Ungraspable Phantom
Essays on Moby-Dick
John Bryant Mary K. Bercaw Edwards
9781631010316
392 pages
The Kent State University Press
Overview
A collection of essays presented at the sesquicentenary Moby-Dick conference
The twenty-one essays collected in “Ungraspable Phantom” are from an international conference held in 2001 celebrating the 150th anniversary of the publication of Moby-Dick. The essays reflect not only a range of problems and approaches but also the cosmopolitan perspective of international scholarship. They offer new thoughts on familiar topics: the novel’s problematic structure, its sources in and reinvention of the Bible, its Lacanian and post-Freudian psychology, and its rhetoric. They also present fresh information on new areas of interest: Melville’s creative process, law and jurisprudence, Freemasonry and labor, race, Latin Americanism, and the Native American.

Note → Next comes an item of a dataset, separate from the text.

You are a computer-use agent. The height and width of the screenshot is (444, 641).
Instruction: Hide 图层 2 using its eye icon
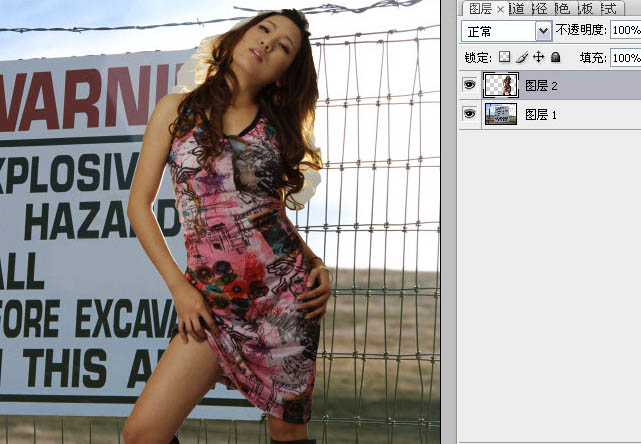click(x=469, y=86)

Scholars, students, and readers of Moby-Dick will find this collection of essays fresh and insightful.
Author Bio
John Bryant is professor of English at Hofstra University and served as editor of the Melville Society Extracts. His other books include Melville and Repose: The Rhetoric of Humor in the American Renaissance, A Companion to Melville Studies, and Melville’s Evermoving Dawn: Centennial Essays.
Mary K. Bercaw Edwards is associate professor of English at the University of Connecticut. Her previous publications include Cannibal Old Me: Spoken Sources Melville’s Early Works, Melville’s Sources (1987) and Herman Melville’s Whaling Years (2004), which she co-edited with Thomas Farel Heffernan.
Timothy Marr is an assistant professor of American studies at the University of North Carolina at Chapel Hill. He is the author of The Cultural Roots of American Islamicism (2006).